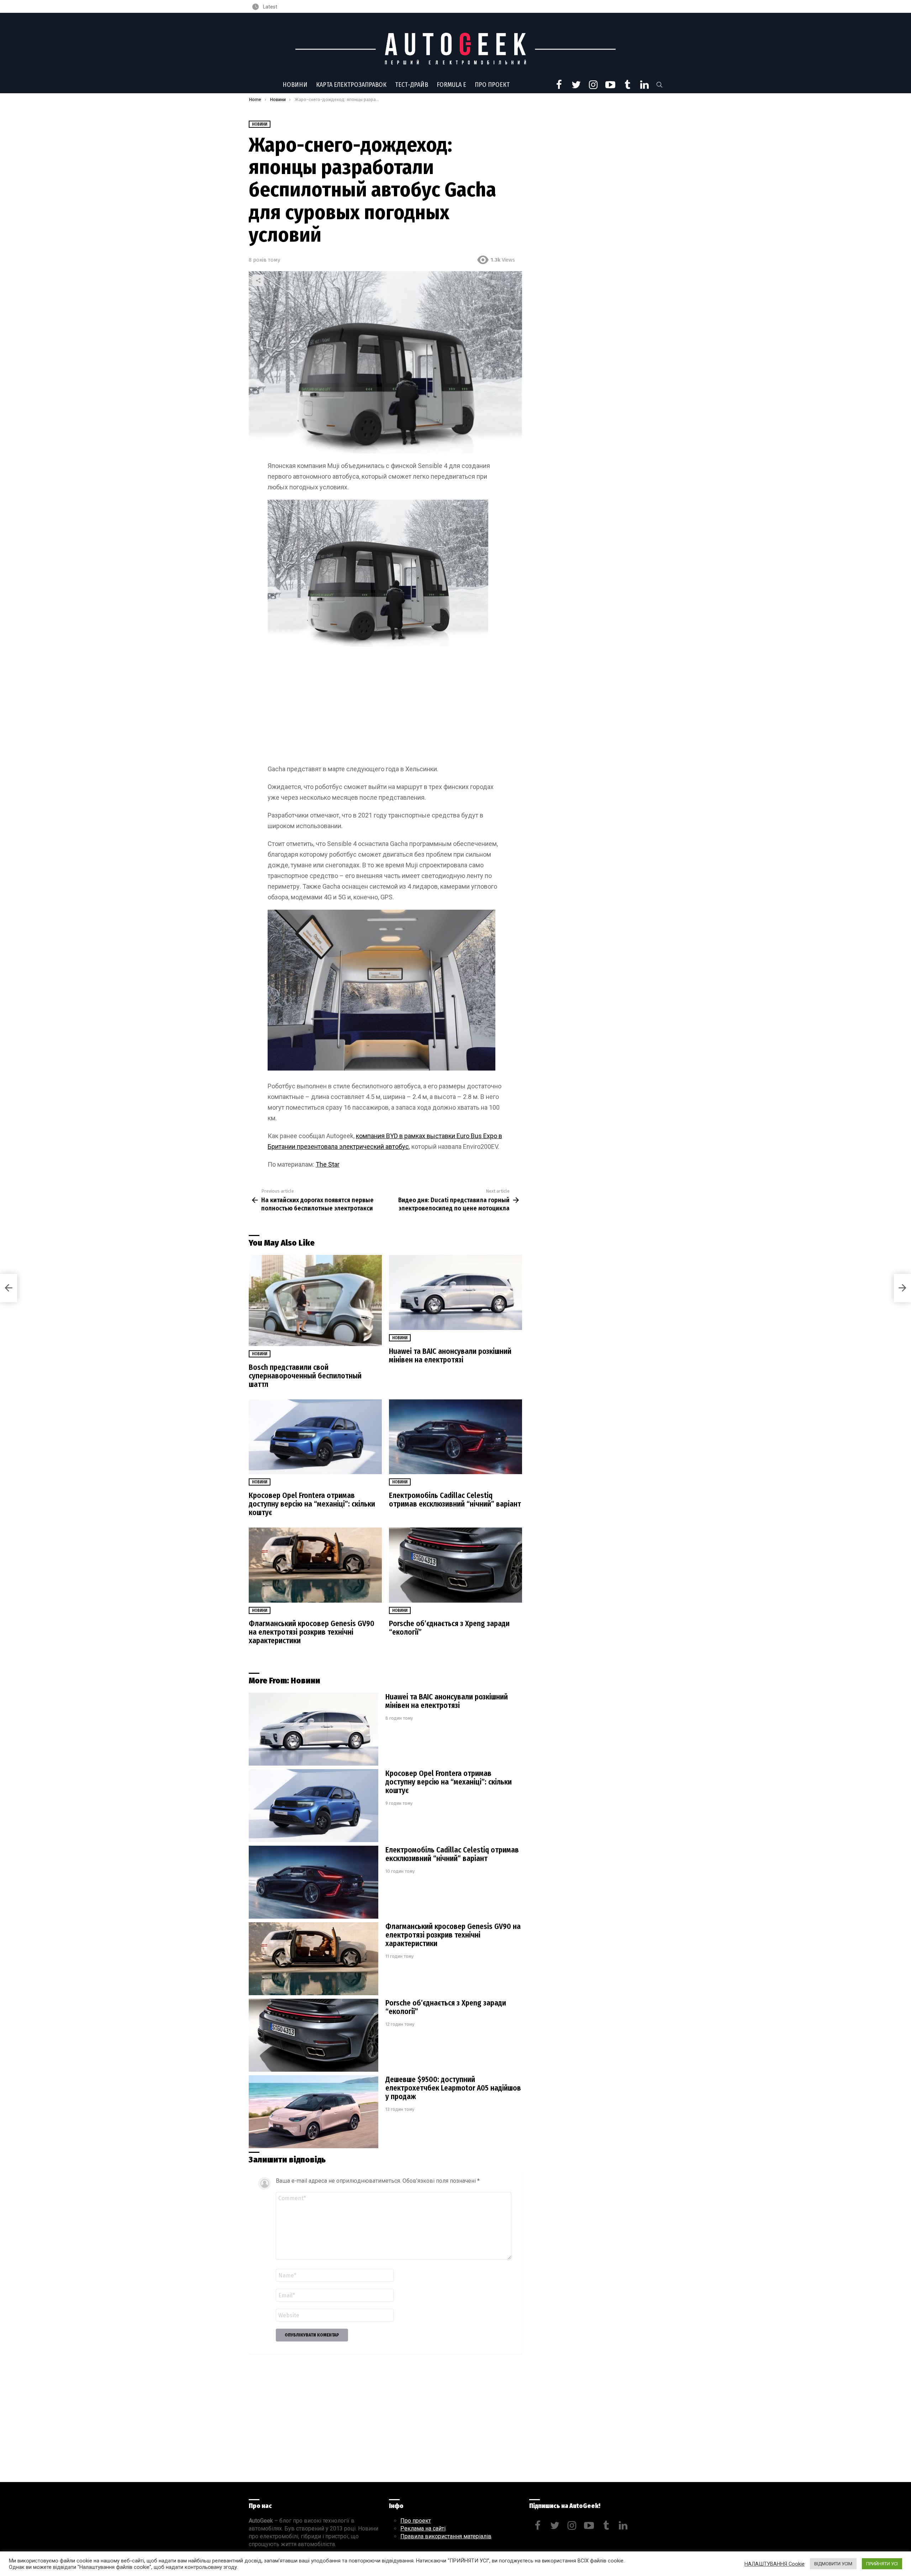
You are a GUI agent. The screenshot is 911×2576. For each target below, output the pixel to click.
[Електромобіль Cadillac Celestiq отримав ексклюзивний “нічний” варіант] (455, 1436)
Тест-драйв (411, 85)
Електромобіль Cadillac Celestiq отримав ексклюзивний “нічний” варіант (455, 1500)
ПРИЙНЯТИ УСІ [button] (882, 2563)
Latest (269, 6)
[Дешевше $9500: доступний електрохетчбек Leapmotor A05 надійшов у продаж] (313, 2111)
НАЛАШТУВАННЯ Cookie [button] (774, 2564)
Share (258, 280)
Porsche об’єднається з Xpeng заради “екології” (449, 1628)
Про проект (492, 85)
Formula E (451, 85)
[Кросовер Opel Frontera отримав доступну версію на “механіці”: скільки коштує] (315, 1436)
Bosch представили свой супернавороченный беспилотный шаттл (305, 1376)
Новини (295, 85)
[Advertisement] (385, 707)
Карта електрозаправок (351, 85)
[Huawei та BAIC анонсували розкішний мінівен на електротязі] (455, 1292)
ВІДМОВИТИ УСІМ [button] (833, 2563)
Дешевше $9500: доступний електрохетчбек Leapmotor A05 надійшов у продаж (453, 2088)
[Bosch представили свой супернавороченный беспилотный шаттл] (315, 1300)
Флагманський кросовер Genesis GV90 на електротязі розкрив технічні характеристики (311, 1632)
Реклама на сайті (423, 2528)
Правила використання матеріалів (445, 2536)
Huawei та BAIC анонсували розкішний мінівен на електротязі (450, 1356)
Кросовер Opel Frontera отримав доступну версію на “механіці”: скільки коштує (312, 1504)
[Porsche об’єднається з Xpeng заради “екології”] (455, 1565)
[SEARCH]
※ ※ ※
# WHAT IS EXPECTED
Please copy the lines in the records above between the one holding "Про проект (492, 85)" and the one holding "Карта електрозаправок (351, 85)", inclusive, exactly and with no other line.

# ANSWER SPACE
Про проект (492, 85)
Formula E (451, 85)
[Кросовер Opel Frontera отримав доступну версію на “механіці”: скільки коштує] (315, 1436)
Bosch представили свой супернавороченный беспилотный шаттл (305, 1376)
Новини (295, 85)
[Advertisement] (385, 707)
Карта електрозаправок (351, 85)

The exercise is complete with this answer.